The brutally funny and scorchingly beautiful prose of Bothayna Al-Essa's The Book Censor's Library conveys the cost of authoritarianism and book-banning in the most personal terms. Readers of satire and dystopic fiction will find a welcome companion in Al-Essa's third novel to be translated into English.
The new censor starts his career offended by the banality of romance novels and the inflated claims of self-help books. His superiors quickly redirect his efforts at assessment toward more important offenses within their totalitarian theocracy known as "the System": those against "the forbidden trinity of God, government, and sex."

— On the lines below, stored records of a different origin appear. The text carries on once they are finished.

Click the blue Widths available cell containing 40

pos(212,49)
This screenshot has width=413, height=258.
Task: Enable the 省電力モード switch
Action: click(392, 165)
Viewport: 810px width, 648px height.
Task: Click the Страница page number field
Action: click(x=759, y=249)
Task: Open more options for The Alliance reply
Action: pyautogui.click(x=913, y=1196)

During his training, the censor "had learned that language should be an impenetrable surface. It should be smooth and flat with no bottom where meaning could settle. It was a censor's job to curb imagination." But imagination lies in wait for the censor, both within the books he's asked to evaluate and within his daughter, a sensitive child who echoes fairy tales and children's stories from the prerevolutionary "Old World." The censor soon finds himself drawn to and then consumed by banned books, including Zorba the Greek, Alice in Wonderland, Pinocchio, Brave New World. He collects them into a library, and their contents even inhabit his dreams.
Aided by a group of resistance readers known as "Cancers," the censor embarks on a dangerous quest to rescue thousands more banned books from the impending flames of "Purification Day," but the mission may have dire consequences for the censor and the people he cares for.
In The Book Censor's Library, award-winning Kuwaiti writer Al-Essa (All that I Want to Forget) imparts themes that unfortunately remain timely. --Elizabeth DeNoma, executive editor, DeNoma Literary Services, Seattle, Wash.